Cure For American Doctor Shortage Lies Abroad
G. Richard Olds, M.D | 9/21/2018, 6 a.m.
Waiting at the doctor's office could soon become a national pastime. One-third of America's doctors are on the verge of retirement. Yet the number of students graduating from U.S. medical schools is growing at an anemic rate— less than 1.5 percent a year, on average, over the last five years.
The U.S. population will reach nearly 360 million by 2030. The number of elderly Americans, who require twice as much medical care as young people, will surge 50 percent. As a result, America could be facing a shortage of 121,000 doctors by 2030, according to a new report from the Association of American Medical Colleges.
To narrow that gap, the United States must look beyond its borders, to graduates of international medical schools. Many are U.S. citizens eager to return home to begin their careers. It's time to welcome them.
For many, the doctor shortage has already arrived. Over 84 million Americans live in federally designated Health Care Professional Shortage Areas, where there's less than one primary care physician for every 3,000 people. We'd need almost 14,000 extra primary care doctors right now to resolve this shortage.
Things are projected to grow worse over the next decade. By 2030, the AAMC estimates, we may need an additional 49,000 primary care physicians to meet the needs of our patient population.
Even if they enroll more students, U.S. medical schools won't plug this gap on their own. Most graduates of U.S. schools pursue careers as specialists. Last year, only 38 percent chose residencies in primary care.
U.S. medical school graduates also tend to cluster in relatively affluent cities and suburbs. Only one in four practices in a medically underserved region. And just one in ten doctors practices in a rural area, even though 20 percent of Americans live in one.
Graduates of international medical schools have proven more than willing to fill these gaps. Last year, nearly 70 percent of international medical graduates chose residencies in primary care. IMGs are twice as likely as their U.S.-trained counterparts to practice in rural America.
Many of these international graduates are U.S. citizens who chose to pursue their medical studies abroad. For example, 74 percent of the students at the medical school I lead, St. George's University in Grenada, are Americans.
It's imperative that America's leaders ensure that graduates like these can return home to complete their training.
At the national level, Congress could pass the bipartisan Resident Physician Shortage Reduction Act, which is currently stalled in the House of Representatives. The bill would fund 15,000 additional residencies— at least half of which would be in specialties experiencing shortages.
States can ease their doctor shortages by actively recruiting international medical graduates.
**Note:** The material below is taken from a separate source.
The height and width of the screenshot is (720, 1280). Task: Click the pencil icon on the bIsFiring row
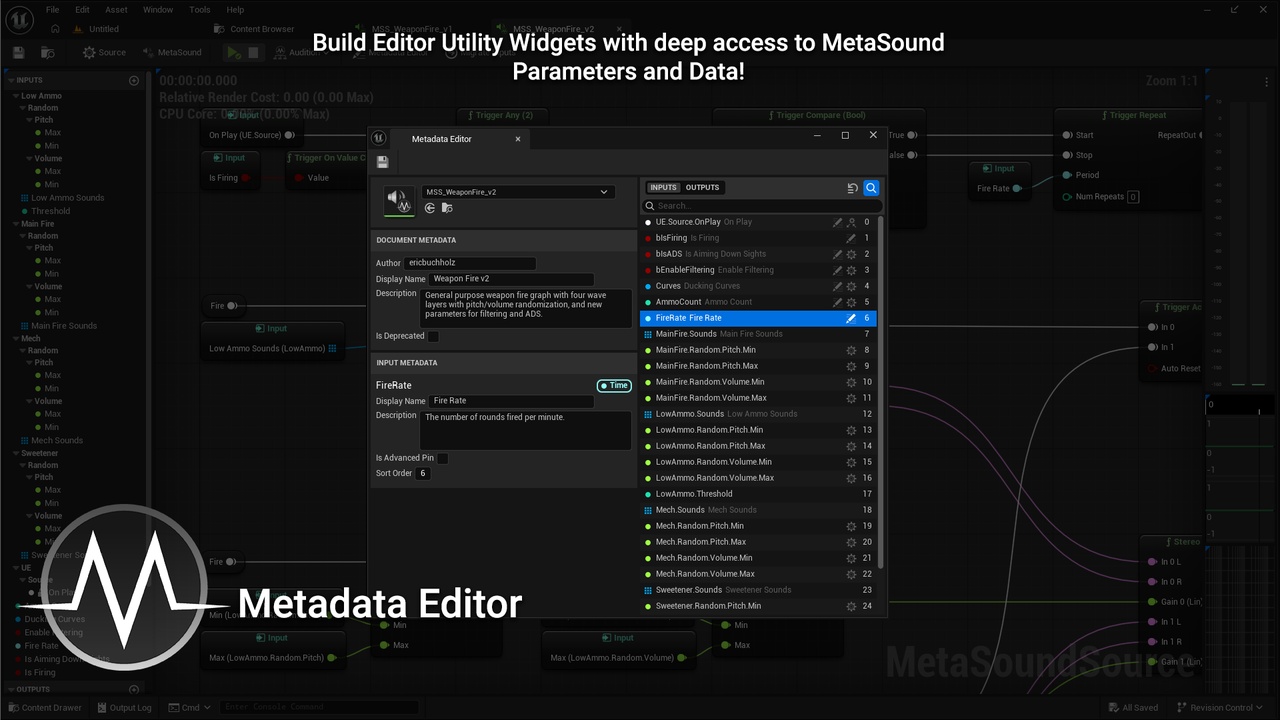(851, 238)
Consider one California initiative offered through the UCLA School of Medicine. Created in 2007, the International Medical Graduate Program offers financial support and tailored test-prep classes to doctors trained abroad as they prepare for the U.S. Medical License Examination and the residency match progress. In return,
program enrollees must pledge to complete a family medicine residency in California and then practice for at least three years in an underserved community.
Private-sector organizations and charities should also consider funding residencies, especially in underserved areas.
America's physician shortage is set to worsen as the population grows and ages. International medical graduates could be the cure for this looming shortfall.
G. Richard Olds, M.D., is president of St. George's University (www.sgu.edu).